Mid-century prints of working life at Fair
A collection of evocative prints that show working life in the UK during the 1950s, which have not been seen for half a century, will be shown at the Works on Part Fair in London this February.
The lithographs by Richard Platt have been stored at his home for 50 years.
Platt, born in 1928, was a skilled artist and printmaker who studied at the Royal College of Art in the early 1950s. “He produced some wonderful lithographs of people at work or leisure,” explained art dealer Emma Mason who will be exhibiting the prints at the fair. “They are so much of their time; images of Mending Nets, Boiling Lobsters, Blowing Bubbles, Pearly Kings & Queens and The George & Vulture Chop House”.

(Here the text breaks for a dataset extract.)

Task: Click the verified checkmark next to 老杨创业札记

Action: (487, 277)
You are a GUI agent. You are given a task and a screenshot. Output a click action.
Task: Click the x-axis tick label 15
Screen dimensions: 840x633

Following change in his working life in the early 1960s, when he decided to concentrate on music, he stopped making prints or showing his work and the prints lay undisturbed at his home in Falmouth for many decades. It was a few years after his death that his widow, in 2017, decided to bring the lithographs out of their slumber and show them.
These days it is increasingly rare to find such a collection of prints from this period of British art with images of social realism by a highly skilled, yet relatively undiscovered artist.
Emma said, “It is an exciting discovery and it is great to be able to show these prints and tell their story.”
The Works on Paper Fair takes place at the Royal Geographical Society, South Kensington, London from February 1 to 4.